Heute ist sie Tierschutz-Welt-Prominenz: Jane Goodall.

Wie sie sich das verdient hat, zeigt dieser Film von Brett Morgan in berauschendem Farbfilmmaterial, das Hugo van Lawick in den 60ern in Afrika im grünen Gombe von ihr und den Schimpansen im Urwald geschossen hat.
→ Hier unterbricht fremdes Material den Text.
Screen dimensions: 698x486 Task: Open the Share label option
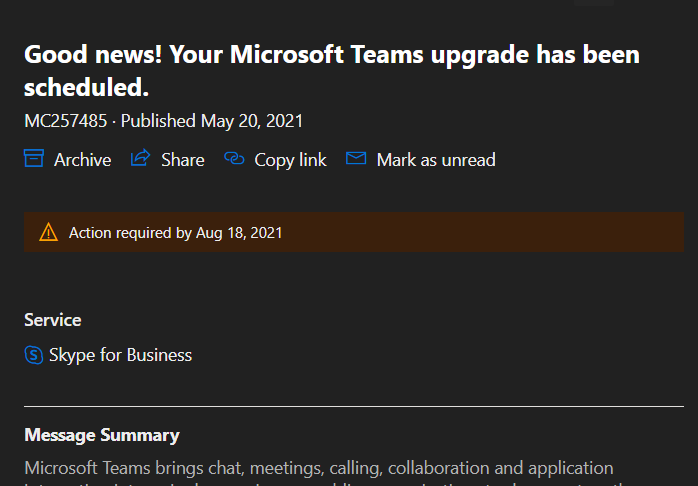pyautogui.click(x=182, y=160)
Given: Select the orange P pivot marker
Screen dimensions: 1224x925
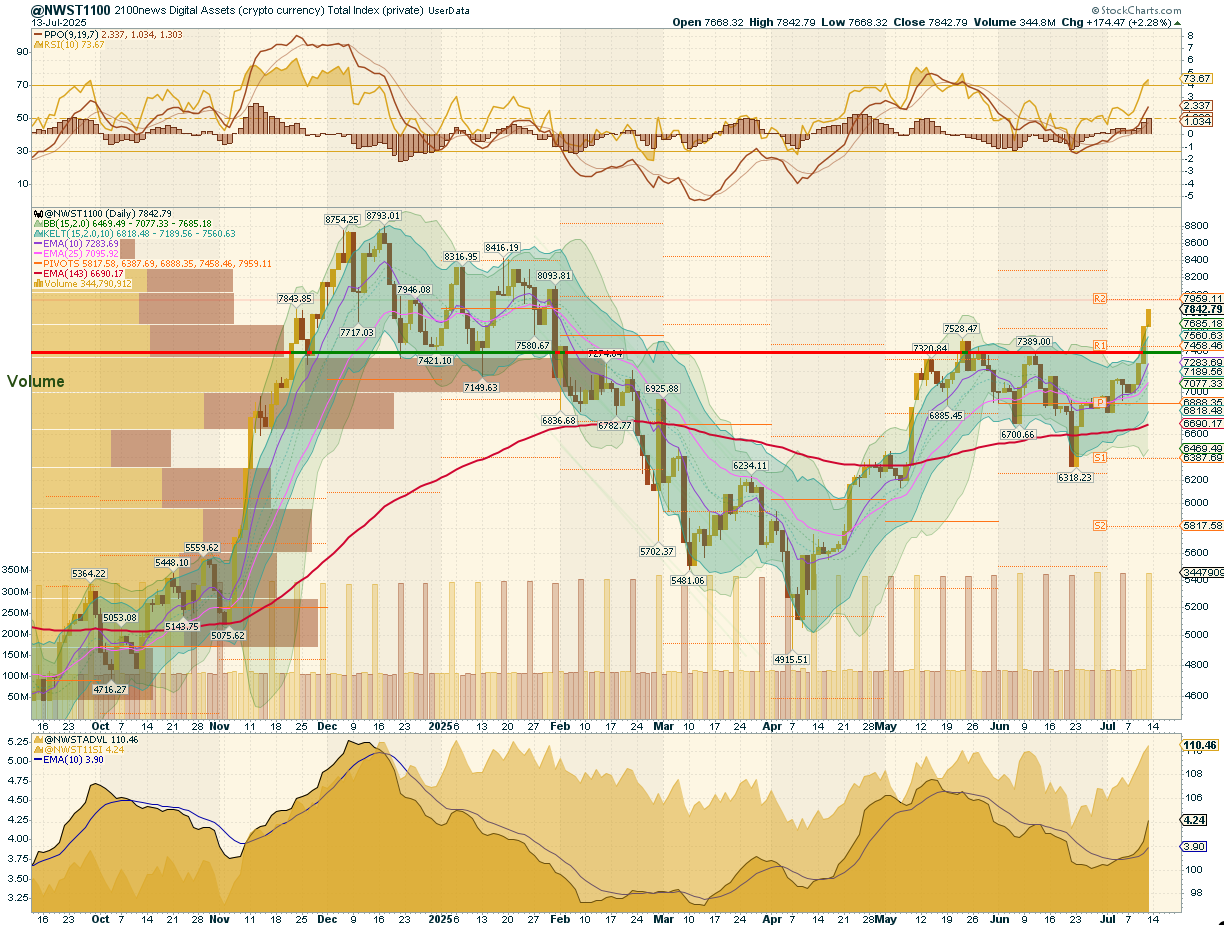Looking at the screenshot, I should coord(1099,402).
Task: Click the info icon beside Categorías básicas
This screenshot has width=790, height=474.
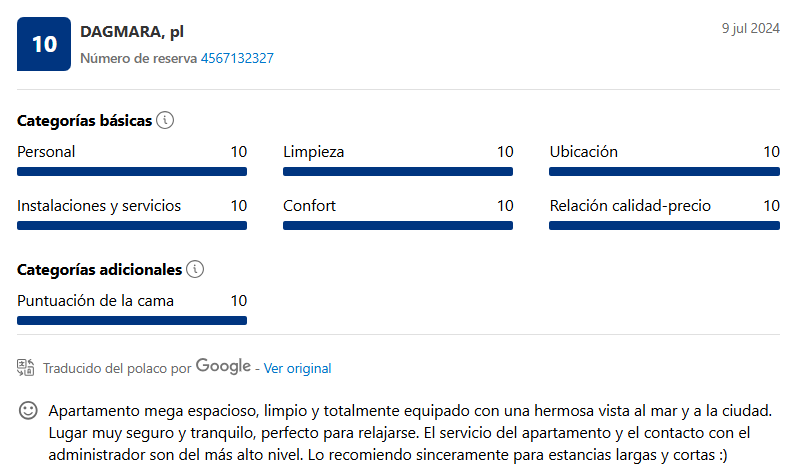Action: point(165,120)
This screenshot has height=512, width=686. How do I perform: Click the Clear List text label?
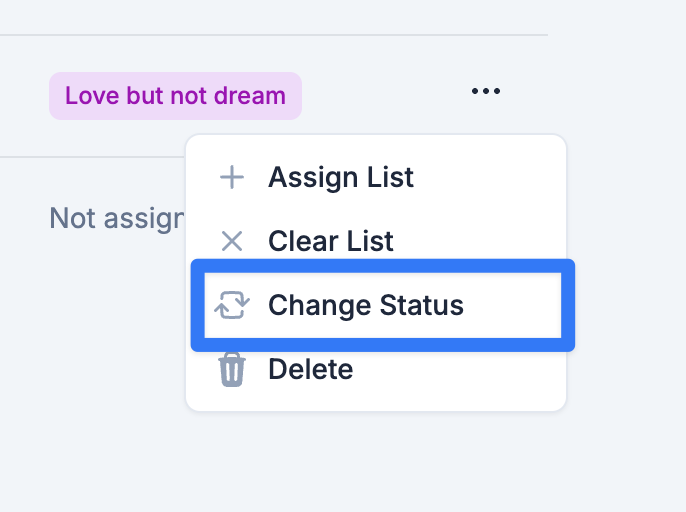pos(331,241)
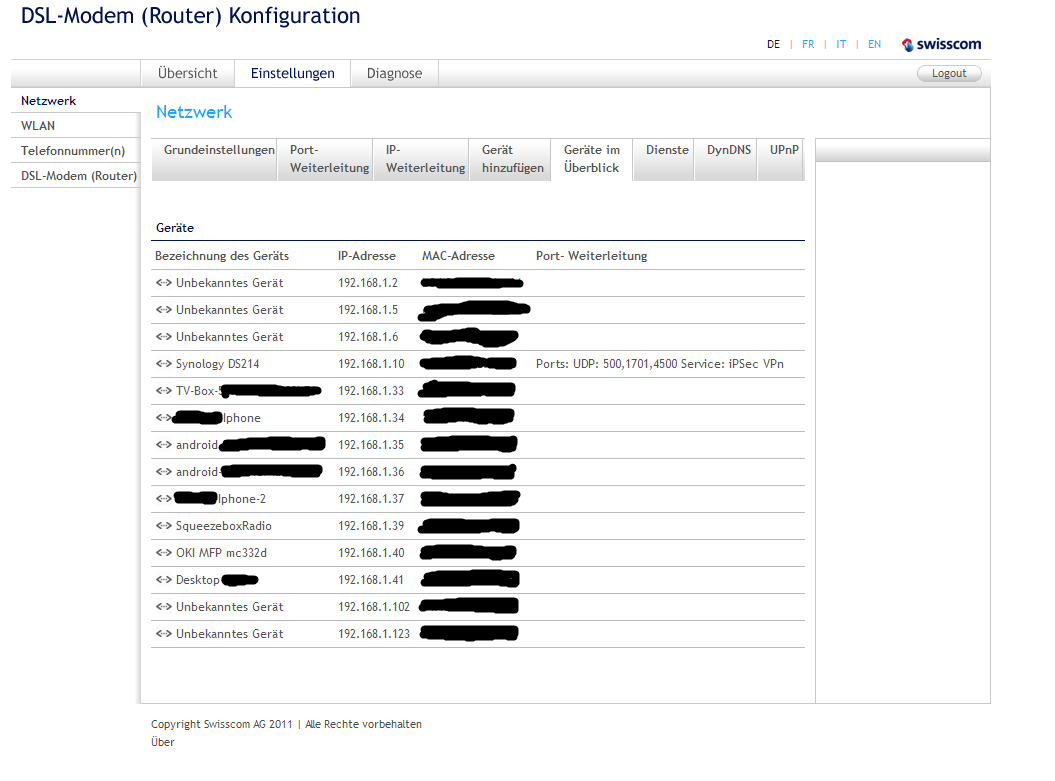The height and width of the screenshot is (781, 1055).
Task: Click the arrow icon beside TV-Box entry
Action: point(164,391)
Die junge Jane Goodall, um die 30, stets in Khaki-Shorts und akkurat gebügeltem Kurzarmhemd, eine Umhängetasche um, die Haare streng gekämmt, den hockonzentrierten Blick voraus auf den Dschungel vor ihr und ob sich etwas bewegt, steigt sie barfuß oder mit Turnschuhen über Baumstämme, stapft durch Wasser, sitzt hinter einem Fernrohr oder hat den Feldstecher in der Hand. Die Szenen sind nachgestellt, entwickeln gerade dadurch einen berührenden Charme, denn Goodall ist schon in den 50ern nach Gombe gegangen; der National-Geographic-Fotograf wurde aber erst in den frühen 60ern damit beauftragt, sie und die Schimpansen fotographisch festzuhalten.

Es ist die Erfüllung von Janes Kindheitstraum im schrulligem, britischen Elternhaus mit viel Park drum herum und Assemblagen von Tierfiguren: ihr Leben im afrikanischen Dschungel mit Tieren zu verbringen. Ohne, dass sie diesem Traum hinterhergejagt ist.

Der Vorspann des Filmes erzählt in knappen Sätzen, wie es dazu gekommen ist. Goodall ist 26 und arbeitet als Sekretärin bei Dr. Louis Leakey. Der bemüht sich um die Finanzierung der Feldforschung an Menschenaffen in Afrika, über die so gut wie nichts bekannt ist. Dafür sucht er jemanden mit einem offenen Geist, einer Leidenschaft für Tiere und einer ‚monumentalen‘ Geduld und der nicht in wissenschaftliche Dispute, Vorurteile und Intrigen involvliert ist. Er entscheidet sich für seine Sekretärin, deren lebenslange Leidenschaft für Tiere ihm bekannt ist.

Goodall hat weder ein wissenschaftliches Studium noch einen entsprechenden Abschluss vorzuweisen. Der Filmer Hugo van Lawick begleitet sie in den 60ern und schießt über 100 Stunden Material, das inzwischen verschollen geglaubt wurde. 2014 wird es wiederentdeckt und daraus hat Bett Morgan diesen Film gemacht, der in berauschenden Bildern von den ersten Studien über die Menschenaffen berichtet und was damals Naturfilmerei schon vermochte.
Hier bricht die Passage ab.